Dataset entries

━━━━━━━━━━━━━━━━━━━━

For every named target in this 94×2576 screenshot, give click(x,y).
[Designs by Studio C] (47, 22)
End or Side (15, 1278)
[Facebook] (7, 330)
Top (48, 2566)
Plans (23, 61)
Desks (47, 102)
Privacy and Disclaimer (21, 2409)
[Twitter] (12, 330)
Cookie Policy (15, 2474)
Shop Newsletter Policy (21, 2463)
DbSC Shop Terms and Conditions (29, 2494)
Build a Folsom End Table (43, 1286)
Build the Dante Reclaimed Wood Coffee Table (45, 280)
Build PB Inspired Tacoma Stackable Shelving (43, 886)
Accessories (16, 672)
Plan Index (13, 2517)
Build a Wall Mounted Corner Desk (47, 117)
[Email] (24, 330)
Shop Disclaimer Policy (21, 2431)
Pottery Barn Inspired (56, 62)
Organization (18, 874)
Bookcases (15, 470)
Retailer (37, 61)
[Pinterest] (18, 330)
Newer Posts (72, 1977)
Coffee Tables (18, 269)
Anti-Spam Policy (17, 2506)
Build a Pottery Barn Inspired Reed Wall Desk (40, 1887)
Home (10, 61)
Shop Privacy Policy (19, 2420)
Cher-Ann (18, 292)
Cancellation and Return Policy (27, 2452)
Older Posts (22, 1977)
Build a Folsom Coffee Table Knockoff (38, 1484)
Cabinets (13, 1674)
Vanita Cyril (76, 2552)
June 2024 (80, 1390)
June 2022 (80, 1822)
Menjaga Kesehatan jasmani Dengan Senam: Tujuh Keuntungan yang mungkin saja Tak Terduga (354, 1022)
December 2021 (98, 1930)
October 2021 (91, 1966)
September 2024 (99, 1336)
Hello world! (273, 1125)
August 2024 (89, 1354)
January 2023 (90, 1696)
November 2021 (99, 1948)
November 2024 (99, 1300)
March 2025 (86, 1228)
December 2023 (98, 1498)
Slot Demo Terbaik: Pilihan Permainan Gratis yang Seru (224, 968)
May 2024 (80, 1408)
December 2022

━━━━━━━━━━━━━━━━━━━━

- **ACTION ITEM**
Your answer is the line containing "Older Posts (22, 1977)" plus every line after it through the end of the entries, given again exactly and alone.

- **OUTPUT BELOW**
Older Posts (22, 1977)
Build a Folsom Coffee Table Knockoff (38, 1484)
Cabinets (13, 1674)
Vanita Cyril (76, 2552)
June 2024 (80, 1390)
June 2022 (80, 1822)
Menjaga Kesehatan jasmani Dengan Senam: Tujuh Keuntungan yang mungkin saja Tak Terduga (354, 1022)
December 2021 (98, 1930)
October 2021 (91, 1966)
September 2024 (99, 1336)
Hello world! (273, 1125)
August 2024 (89, 1354)
January 2023 (90, 1696)
November 2021 (99, 1948)
November 2024 (99, 1300)
March 2025 (86, 1228)
December 2023 (98, 1498)
Slot Demo Terbaik: Pilihan Permainan Gratis yang Seru (224, 968)
May 2024 (80, 1408)
December 2022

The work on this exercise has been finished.